Rewrite the entries below, replacing every occurrence of "computer-use agent" with "desktop automation agent" and keeping everything else the same.

Entries for locating words and elements:
--- START ---
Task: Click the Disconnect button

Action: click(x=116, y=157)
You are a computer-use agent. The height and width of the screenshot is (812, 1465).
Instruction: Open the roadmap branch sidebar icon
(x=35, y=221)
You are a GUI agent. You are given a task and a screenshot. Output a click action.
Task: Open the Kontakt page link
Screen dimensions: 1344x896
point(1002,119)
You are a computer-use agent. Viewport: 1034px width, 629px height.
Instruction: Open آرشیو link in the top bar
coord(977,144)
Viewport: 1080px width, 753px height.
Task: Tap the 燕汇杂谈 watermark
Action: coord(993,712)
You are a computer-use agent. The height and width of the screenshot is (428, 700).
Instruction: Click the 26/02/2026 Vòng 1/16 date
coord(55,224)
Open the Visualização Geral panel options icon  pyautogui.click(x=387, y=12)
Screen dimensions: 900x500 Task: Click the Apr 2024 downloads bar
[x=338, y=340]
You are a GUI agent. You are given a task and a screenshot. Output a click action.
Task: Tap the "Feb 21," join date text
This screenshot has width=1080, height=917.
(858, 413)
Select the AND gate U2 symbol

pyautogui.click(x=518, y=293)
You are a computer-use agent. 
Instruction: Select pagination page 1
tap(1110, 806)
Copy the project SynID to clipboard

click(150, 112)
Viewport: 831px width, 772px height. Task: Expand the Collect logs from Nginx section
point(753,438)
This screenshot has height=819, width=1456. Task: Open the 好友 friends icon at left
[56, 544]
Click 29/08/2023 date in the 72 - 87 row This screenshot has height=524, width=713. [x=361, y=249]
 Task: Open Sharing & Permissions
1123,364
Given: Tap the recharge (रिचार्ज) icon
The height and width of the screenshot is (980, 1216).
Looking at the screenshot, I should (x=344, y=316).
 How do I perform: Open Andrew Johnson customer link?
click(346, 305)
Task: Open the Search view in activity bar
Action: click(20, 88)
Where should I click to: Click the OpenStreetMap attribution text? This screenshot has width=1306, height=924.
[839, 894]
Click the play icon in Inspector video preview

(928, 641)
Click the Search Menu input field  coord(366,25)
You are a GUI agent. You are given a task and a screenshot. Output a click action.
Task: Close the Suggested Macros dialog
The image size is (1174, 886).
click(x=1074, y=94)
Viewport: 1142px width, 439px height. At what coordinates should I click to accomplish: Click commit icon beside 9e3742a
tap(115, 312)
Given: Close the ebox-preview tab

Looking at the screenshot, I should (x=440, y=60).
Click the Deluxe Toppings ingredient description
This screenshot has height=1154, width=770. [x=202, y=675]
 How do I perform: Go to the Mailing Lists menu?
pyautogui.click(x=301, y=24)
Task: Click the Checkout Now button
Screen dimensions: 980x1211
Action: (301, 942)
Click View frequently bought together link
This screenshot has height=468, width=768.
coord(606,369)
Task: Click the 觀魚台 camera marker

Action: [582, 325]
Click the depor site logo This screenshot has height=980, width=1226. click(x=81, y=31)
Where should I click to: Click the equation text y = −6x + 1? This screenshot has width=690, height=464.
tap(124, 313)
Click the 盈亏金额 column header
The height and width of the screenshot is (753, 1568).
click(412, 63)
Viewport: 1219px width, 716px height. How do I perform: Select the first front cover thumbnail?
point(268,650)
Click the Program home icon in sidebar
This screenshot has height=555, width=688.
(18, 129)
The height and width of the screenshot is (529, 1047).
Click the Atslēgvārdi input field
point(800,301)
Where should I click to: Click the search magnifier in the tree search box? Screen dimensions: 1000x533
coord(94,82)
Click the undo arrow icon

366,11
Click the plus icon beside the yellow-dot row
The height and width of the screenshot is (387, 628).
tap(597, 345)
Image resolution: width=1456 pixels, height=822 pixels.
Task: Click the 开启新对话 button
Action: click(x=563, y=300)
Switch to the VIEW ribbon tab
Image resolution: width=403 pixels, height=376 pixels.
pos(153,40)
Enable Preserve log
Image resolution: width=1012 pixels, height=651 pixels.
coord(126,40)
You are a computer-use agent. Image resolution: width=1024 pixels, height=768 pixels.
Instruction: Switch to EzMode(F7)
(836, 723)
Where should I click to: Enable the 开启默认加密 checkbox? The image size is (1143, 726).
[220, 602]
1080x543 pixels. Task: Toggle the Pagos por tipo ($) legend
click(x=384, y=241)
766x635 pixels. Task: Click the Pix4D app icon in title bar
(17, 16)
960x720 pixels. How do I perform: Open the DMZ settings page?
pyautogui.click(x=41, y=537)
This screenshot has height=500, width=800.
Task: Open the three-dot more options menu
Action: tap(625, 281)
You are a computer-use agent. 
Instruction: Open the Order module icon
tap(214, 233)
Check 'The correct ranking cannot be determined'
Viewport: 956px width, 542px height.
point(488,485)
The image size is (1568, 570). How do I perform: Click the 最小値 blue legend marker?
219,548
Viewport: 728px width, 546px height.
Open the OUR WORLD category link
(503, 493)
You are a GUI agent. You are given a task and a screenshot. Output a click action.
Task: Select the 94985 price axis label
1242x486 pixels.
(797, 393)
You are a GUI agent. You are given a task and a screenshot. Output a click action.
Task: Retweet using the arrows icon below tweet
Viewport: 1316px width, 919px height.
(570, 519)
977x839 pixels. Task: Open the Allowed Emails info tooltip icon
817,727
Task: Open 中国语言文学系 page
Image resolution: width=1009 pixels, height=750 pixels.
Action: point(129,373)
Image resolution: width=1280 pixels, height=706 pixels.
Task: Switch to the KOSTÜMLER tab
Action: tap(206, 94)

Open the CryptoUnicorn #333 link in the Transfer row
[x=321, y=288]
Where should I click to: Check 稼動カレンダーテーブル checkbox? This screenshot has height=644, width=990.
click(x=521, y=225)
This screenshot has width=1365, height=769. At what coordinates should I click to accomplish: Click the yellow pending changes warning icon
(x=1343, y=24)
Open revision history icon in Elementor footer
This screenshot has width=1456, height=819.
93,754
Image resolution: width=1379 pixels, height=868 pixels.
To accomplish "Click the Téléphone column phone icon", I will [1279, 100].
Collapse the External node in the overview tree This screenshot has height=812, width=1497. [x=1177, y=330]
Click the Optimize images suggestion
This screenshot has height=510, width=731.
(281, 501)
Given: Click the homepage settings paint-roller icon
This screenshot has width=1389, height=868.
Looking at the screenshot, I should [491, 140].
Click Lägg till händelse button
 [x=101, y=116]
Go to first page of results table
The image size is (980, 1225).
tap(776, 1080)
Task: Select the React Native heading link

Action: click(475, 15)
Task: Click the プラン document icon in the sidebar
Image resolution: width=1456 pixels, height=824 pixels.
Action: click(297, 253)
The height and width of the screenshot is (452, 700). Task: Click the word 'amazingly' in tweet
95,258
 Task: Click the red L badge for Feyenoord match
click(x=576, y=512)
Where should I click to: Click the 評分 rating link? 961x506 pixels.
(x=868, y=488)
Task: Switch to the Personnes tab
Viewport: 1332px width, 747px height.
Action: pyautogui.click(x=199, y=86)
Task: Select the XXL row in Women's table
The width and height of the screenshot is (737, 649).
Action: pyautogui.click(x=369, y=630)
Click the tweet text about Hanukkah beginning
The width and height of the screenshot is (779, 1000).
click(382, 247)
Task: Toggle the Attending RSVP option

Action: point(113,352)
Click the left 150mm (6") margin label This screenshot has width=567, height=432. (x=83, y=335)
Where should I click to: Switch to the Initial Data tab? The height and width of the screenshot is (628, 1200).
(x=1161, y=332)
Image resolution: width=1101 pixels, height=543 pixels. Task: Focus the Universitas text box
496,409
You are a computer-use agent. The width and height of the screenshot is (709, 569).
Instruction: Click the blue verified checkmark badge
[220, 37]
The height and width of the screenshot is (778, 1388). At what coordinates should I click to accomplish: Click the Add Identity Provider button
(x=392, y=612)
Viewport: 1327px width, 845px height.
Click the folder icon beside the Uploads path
--- END ---
Output below:
Task: Click the Disconnect button

Action: click(x=116, y=157)
You are a desktop automation agent. The height and width of the screenshot is (812, 1465).
Instruction: Open the roadmap branch sidebar icon
(x=35, y=221)
You are a GUI agent. You are given a task and a screenshot. Output a click action.
Task: Open the Kontakt page link
Screen dimensions: 1344x896
point(1002,119)
You are a desktop automation agent. Viewport: 1034px width, 629px height.
Instruction: Open آرشیو link in the top bar
coord(977,144)
Viewport: 1080px width, 753px height.
Task: Tap the 燕汇杂谈 watermark
Action: coord(993,712)
You are a desktop automation agent. The height and width of the screenshot is (428, 700).
Instruction: Click the 26/02/2026 Vòng 1/16 date
coord(55,224)
Open the Visualização Geral panel options icon  pyautogui.click(x=387, y=12)
Screen dimensions: 900x500 Task: Click the Apr 2024 downloads bar
[x=338, y=340]
You are a GUI agent. You are given a task and a screenshot. Output a click action.
Task: Tap the "Feb 21," join date text
This screenshot has width=1080, height=917.
(858, 413)
Select the AND gate U2 symbol

pyautogui.click(x=518, y=293)
You are a desktop automation agent. 
Instruction: Select pagination page 1
tap(1110, 806)
Copy the project SynID to clipboard

click(150, 112)
Viewport: 831px width, 772px height. Task: Expand the Collect logs from Nginx section
point(753,438)
This screenshot has height=819, width=1456. Task: Open the 好友 friends icon at left
[56, 544]
Click 29/08/2023 date in the 72 - 87 row This screenshot has height=524, width=713. [x=361, y=249]
 Task: Open Sharing & Permissions
1123,364
Given: Tap the recharge (रिचार्ज) icon
The height and width of the screenshot is (980, 1216).
Looking at the screenshot, I should (x=344, y=316).
 How do I perform: Open Andrew Johnson customer link?
click(346, 305)
Task: Open the Search view in activity bar
Action: click(20, 88)
Where should I click to: Click the OpenStreetMap attribution text? This screenshot has width=1306, height=924.
[839, 894]
Click the play icon in Inspector video preview

(928, 641)
Click the Search Menu input field  coord(366,25)
You are a GUI agent. You are given a task and a screenshot. Output a click action.
Task: Close the Suggested Macros dialog
The image size is (1174, 886).
click(x=1074, y=94)
Viewport: 1142px width, 439px height. At what coordinates should I click to accomplish: Click commit icon beside 9e3742a
tap(115, 312)
Given: Close the ebox-preview tab

Looking at the screenshot, I should (x=440, y=60).
Click the Deluxe Toppings ingredient description
This screenshot has height=1154, width=770. [x=202, y=675]
 How do I perform: Go to the Mailing Lists menu?
pyautogui.click(x=301, y=24)
Task: Click the Checkout Now button
Screen dimensions: 980x1211
Action: (301, 942)
Click View frequently bought together link
This screenshot has height=468, width=768.
coord(606,369)
Task: Click the 觀魚台 camera marker

Action: [582, 325]
Click the depor site logo This screenshot has height=980, width=1226. click(x=81, y=31)
Where should I click to: Click the equation text y = −6x + 1? This screenshot has width=690, height=464.
tap(124, 313)
Click the 盈亏金额 column header
The height and width of the screenshot is (753, 1568).
click(412, 63)
Viewport: 1219px width, 716px height. How do I perform: Select the first front cover thumbnail?
point(268,650)
Click the Program home icon in sidebar
This screenshot has height=555, width=688.
(18, 129)
The height and width of the screenshot is (529, 1047).
Click the Atslēgvārdi input field
point(800,301)
Where should I click to: Click the search magnifier in the tree search box? Screen dimensions: 1000x533
coord(94,82)
Click the undo arrow icon

366,11
Click the plus icon beside the yellow-dot row
The height and width of the screenshot is (387, 628).
tap(597, 345)
Image resolution: width=1456 pixels, height=822 pixels.
Task: Click the 开启新对话 button
Action: click(x=563, y=300)
Switch to the VIEW ribbon tab
Image resolution: width=403 pixels, height=376 pixels.
pos(153,40)
Enable Preserve log
Image resolution: width=1012 pixels, height=651 pixels.
coord(126,40)
You are a desktop automation agent. Image resolution: width=1024 pixels, height=768 pixels.
Instruction: Switch to EzMode(F7)
(836, 723)
Where should I click to: Enable the 开启默认加密 checkbox? The image size is (1143, 726).
[220, 602]
1080x543 pixels. Task: Toggle the Pagos por tipo ($) legend
click(x=384, y=241)
766x635 pixels. Task: Click the Pix4D app icon in title bar
(17, 16)
960x720 pixels. How do I perform: Open the DMZ settings page?
pyautogui.click(x=41, y=537)
This screenshot has height=500, width=800.
Task: Open the three-dot more options menu
Action: tap(625, 281)
You are a desktop automation agent. 
Instruction: Open the Order module icon
tap(214, 233)
Check 'The correct ranking cannot be determined'
Viewport: 956px width, 542px height.
point(488,485)
The image size is (1568, 570). How do I perform: Click the 最小値 blue legend marker?
219,548
Viewport: 728px width, 546px height.
Open the OUR WORLD category link
(503, 493)
You are a GUI agent. You are given a task and a screenshot. Output a click action.
Task: Select the 94985 price axis label
1242x486 pixels.
(797, 393)
You are a GUI agent. You are given a task and a screenshot. Output a click action.
Task: Retweet using the arrows icon below tweet
Viewport: 1316px width, 919px height.
(570, 519)
977x839 pixels. Task: Open the Allowed Emails info tooltip icon
817,727
Task: Open 中国语言文学系 page
Image resolution: width=1009 pixels, height=750 pixels.
Action: point(129,373)
Image resolution: width=1280 pixels, height=706 pixels.
Task: Switch to the KOSTÜMLER tab
Action: tap(206, 94)

Open the CryptoUnicorn #333 link in the Transfer row
[x=321, y=288]
Where should I click to: Check 稼動カレンダーテーブル checkbox? This screenshot has height=644, width=990.
click(x=521, y=225)
This screenshot has width=1365, height=769. At what coordinates should I click to accomplish: Click the yellow pending changes warning icon
(x=1343, y=24)
Open revision history icon in Elementor footer
This screenshot has width=1456, height=819.
93,754
Image resolution: width=1379 pixels, height=868 pixels.
To accomplish "Click the Téléphone column phone icon", I will [1279, 100].
Collapse the External node in the overview tree This screenshot has height=812, width=1497. [x=1177, y=330]
Click the Optimize images suggestion
This screenshot has height=510, width=731.
(281, 501)
Given: Click the homepage settings paint-roller icon
This screenshot has width=1389, height=868.
Looking at the screenshot, I should [491, 140].
Click Lägg till händelse button
 [x=101, y=116]
Go to first page of results table
The image size is (980, 1225).
tap(776, 1080)
Task: Select the React Native heading link

Action: click(475, 15)
Task: Click the プラン document icon in the sidebar
Image resolution: width=1456 pixels, height=824 pixels.
Action: click(297, 253)
The height and width of the screenshot is (452, 700). Task: Click the word 'amazingly' in tweet
95,258
 Task: Click the red L badge for Feyenoord match
click(x=576, y=512)
Where should I click to: Click the 評分 rating link? 961x506 pixels.
(x=868, y=488)
Task: Switch to the Personnes tab
Viewport: 1332px width, 747px height.
Action: pyautogui.click(x=199, y=86)
Task: Select the XXL row in Women's table
The width and height of the screenshot is (737, 649).
Action: pyautogui.click(x=369, y=630)
Click the tweet text about Hanukkah beginning
The width and height of the screenshot is (779, 1000).
click(382, 247)
Task: Toggle the Attending RSVP option

Action: point(113,352)
Click the left 150mm (6") margin label This screenshot has width=567, height=432. (x=83, y=335)
Where should I click to: Switch to the Initial Data tab? The height and width of the screenshot is (628, 1200).
(x=1161, y=332)
Image resolution: width=1101 pixels, height=543 pixels. Task: Focus the Universitas text box
496,409
You are a desktop automation agent. The width and height of the screenshot is (709, 569).
Instruction: Click the blue verified checkmark badge
[220, 37]
The height and width of the screenshot is (778, 1388). At what coordinates should I click to accomplish: Click the Add Identity Provider button
(x=392, y=612)
Viewport: 1327px width, 845px height.
Click the folder icon beside the Uploads path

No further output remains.